# REQUIRED TASK A
In this piece on marriage, what does Andre Maurois say marriage is?

# PAGE EXTRACT
Quite often when I counsel with couples, I will say, "Tell me about the good qualities in the life of your husband or wife; because I am sure that someone as sharp or beautiful as you would never have been attracted to someone who did not have many good qualities in his life." Are you a pessimist or an optimist when it comes to your partner in marriage? In his letter to the Colossians the Apostle Paul wrote that we are to forbear one another in love, (Colossians 3:13a KJV). The word "forbear" could better be translated, "putting up with one another in love."
Psychologist, Dr. Carl T. Clarke, pioneered an approach to marriage counseling that begins by asking participants to take inventory of all the good traits of a mate and the things that they have in common. Then he asks them to reach back into their memory and remember some of the bonds that have drawn them together--children, anniversaries, even tragedies that they have weathered together.
The third step recommended by Dr. Clarke is to begin rewarding each other with a compliment instead of criticism. "Positive reinforcement" he calls it. Actually, what this psychologist recommends is a good dose of biblical ethics. Paul wrote to the Philippians and urged, "Whatever is true...noble...right...think about such things" (Philippians 4:8).
Andre Maurois wrote that "marriage is an edifice that must be rebuilt every day." By building this edifice on the positive you can eliminate a lot of frustration and make yourself a happier person at the same time. When you pick up those socks, try saying, "Thank you, Lord, for a husband who loves me, and thank you that I can be sure I'll know where to find his socks." It is something to THANK about.

# REQUIRED TASK B
Reproduce the entries word for word, from the very start of the entries through and including the line containing "Action: 451,105". Omit the pictures.

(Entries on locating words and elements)
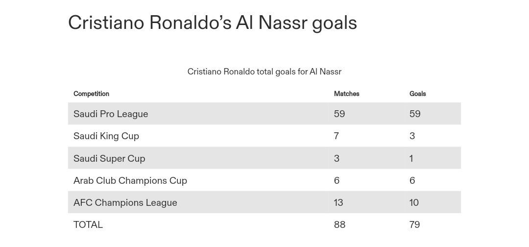Select the Arab Club Champions Cup label

pyautogui.click(x=130, y=180)
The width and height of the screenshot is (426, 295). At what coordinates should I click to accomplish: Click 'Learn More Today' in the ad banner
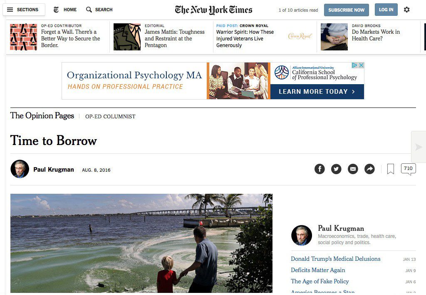pyautogui.click(x=317, y=92)
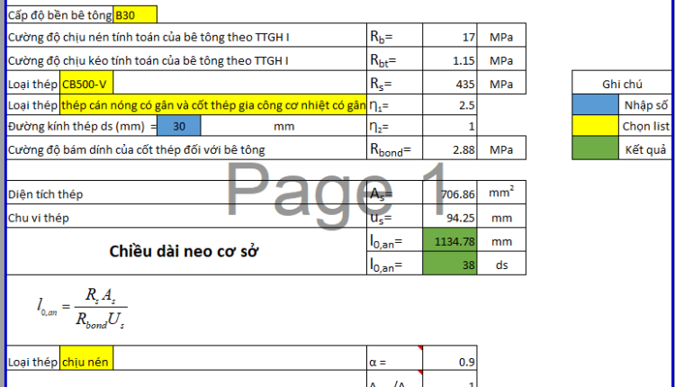The height and width of the screenshot is (387, 675).
Task: Select the η1 value cell showing 2.5
Action: 451,105
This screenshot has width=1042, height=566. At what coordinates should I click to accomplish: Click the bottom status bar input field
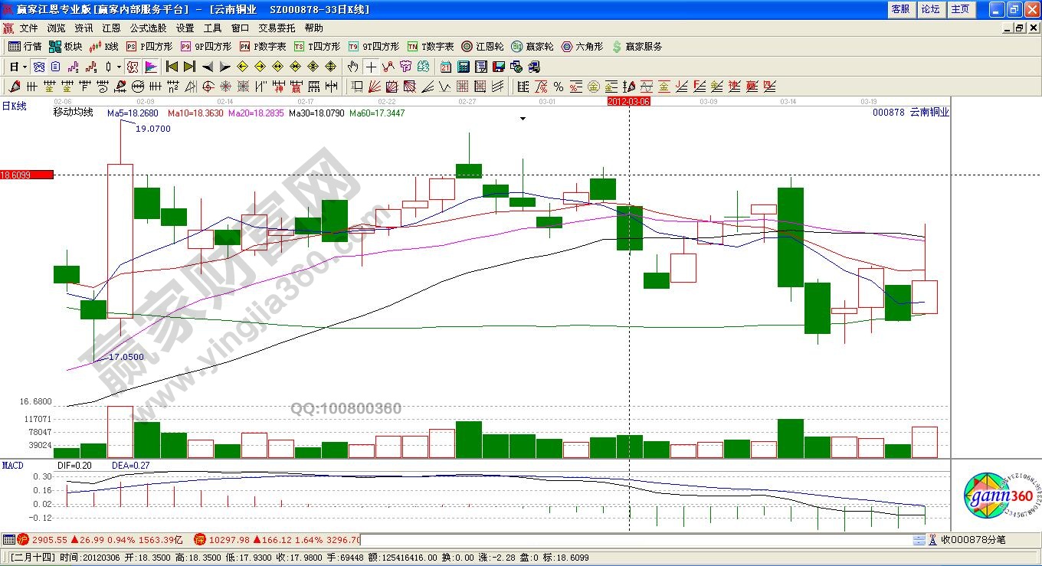pos(636,540)
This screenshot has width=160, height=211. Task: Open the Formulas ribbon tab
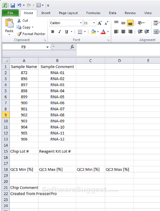coord(93,13)
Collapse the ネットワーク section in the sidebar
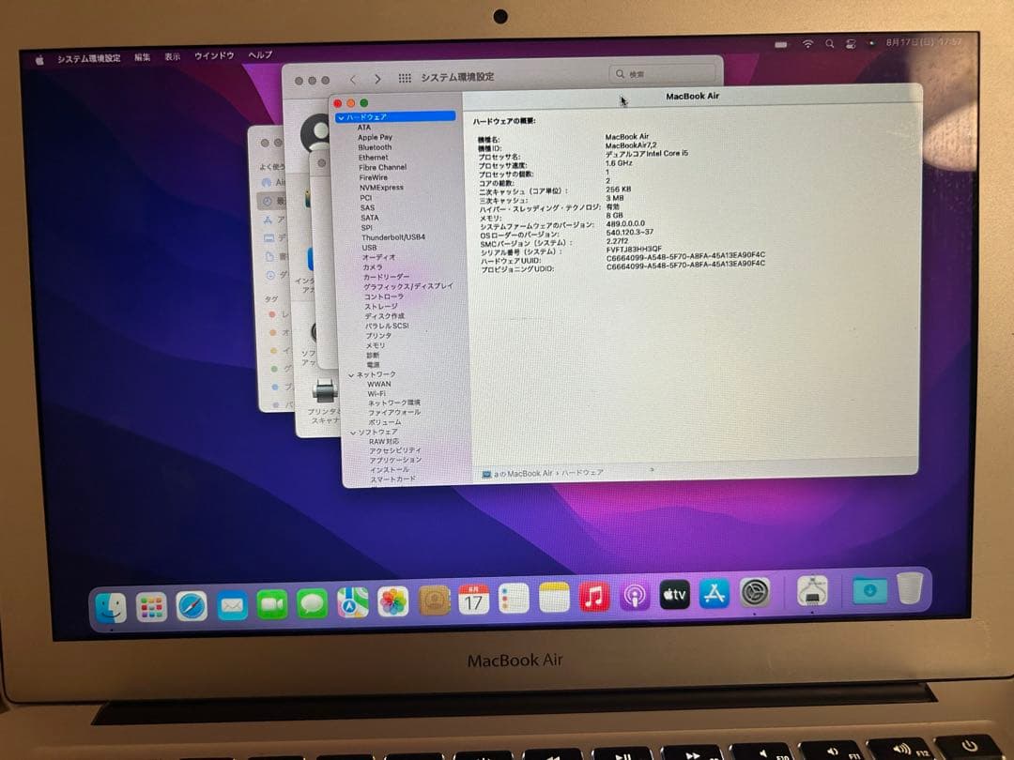 [349, 373]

# RESULT A
An edifice that must be rebuilt every day.

# RESULT B
Select the Arab Club Champions Cup label

pyautogui.click(x=130, y=180)
The width and height of the screenshot is (426, 295). At what coordinates should I click to accomplish: Click 'Learn More Today' in the ad banner
pyautogui.click(x=317, y=92)
The height and width of the screenshot is (387, 675).
Task: Select the η1 value cell showing 2.5
Action: 451,105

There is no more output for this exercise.